The Physical Activity Wellness Centre is now open on campus. The sustainably designed 17,000-square-metre facility houses social areas, a double-decker fitness centre and sports research space. It also houses a two-storey climbing wall that, at up to 4.5 metres high, ranks among the tallest in Canada. A $10M donation from Dick, '74 BDes, '75 LLB, and Carol Wilson, '74 BEd, helped fund the Wilson Climbing Centre and the Hanson Fitness and Lifestyle Centre, named for Carol's father.
Alumni can access the new facility with their ONEcard.
Beginners Welcome! Discover the 5 Reasons Not to Fear a Climbing Wall.
DiscoverE, delivered by students in the Faculty of Engineering, has won a record third Google Roots in Science and Engineering Award. The group runs classroom workshops, clubs, events and camps for more than 26,000 youth every year. This year's $25,000 award will go toward creating DiscoverE's second massive open online course, introducing students to Java and teaching them to program apps.
U of A teams netted five national championships this season. The Bears volleyball and hockey teams and the men's and women's curling teams were champs in Canadian Interuniversity Sport. The Bears and Pandas tennis team won the national title in non-CIS play. The U of A has won at least one championship per year for the past 21 years.
A swath of U of A land in southern Alberta will be forever conserved in its current state with no future development allowed. The university signed an agreement with Western Sky Land Trust to ensure the 4,856-hectare Rangeland Research Institute-Mattheis Ranch near Brooks, Alta., remains an intact living research lab. The ranch, donated to the university in 2010 by alumni Edwin, '57 BSc(PetEng), and Ruth Mattheis, '58 BA, is home to a diverse ecosystem and about 30 at-risk species.

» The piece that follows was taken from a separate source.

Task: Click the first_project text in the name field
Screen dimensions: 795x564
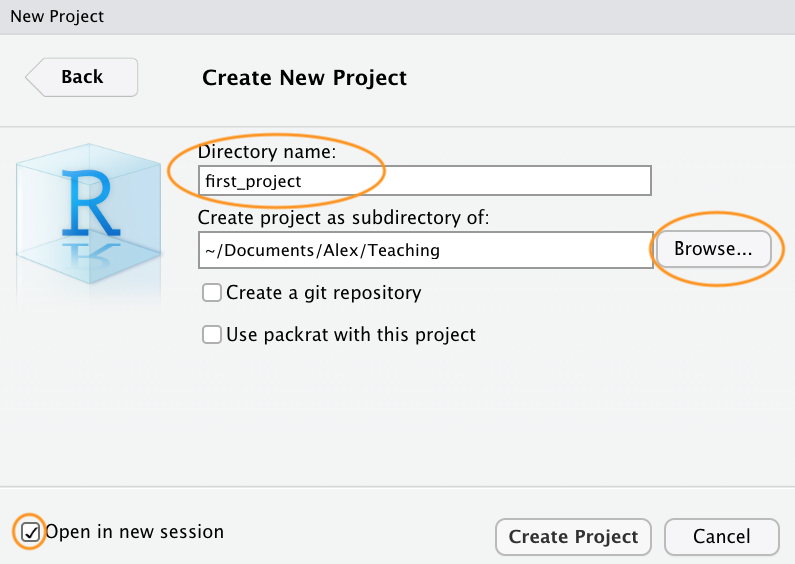Action: [x=252, y=182]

The U of A will lead a national network for glycomics research, the study of carbohydrates, or sugars, in biological systems. The Alberta Glycomics Centre at the U of A has been chosen to host the Canadian Glycomics Network, or GlycoNet, a federally funded program that unites 60 researchers from nearly two dozen post-secondary institutions with industry, government and international partners. GlycoNet is focusing on five key areas of research: chronic disease, diabetes and obesity, rare genetic disease, antimicrobials and therapeutic proteins and vaccines.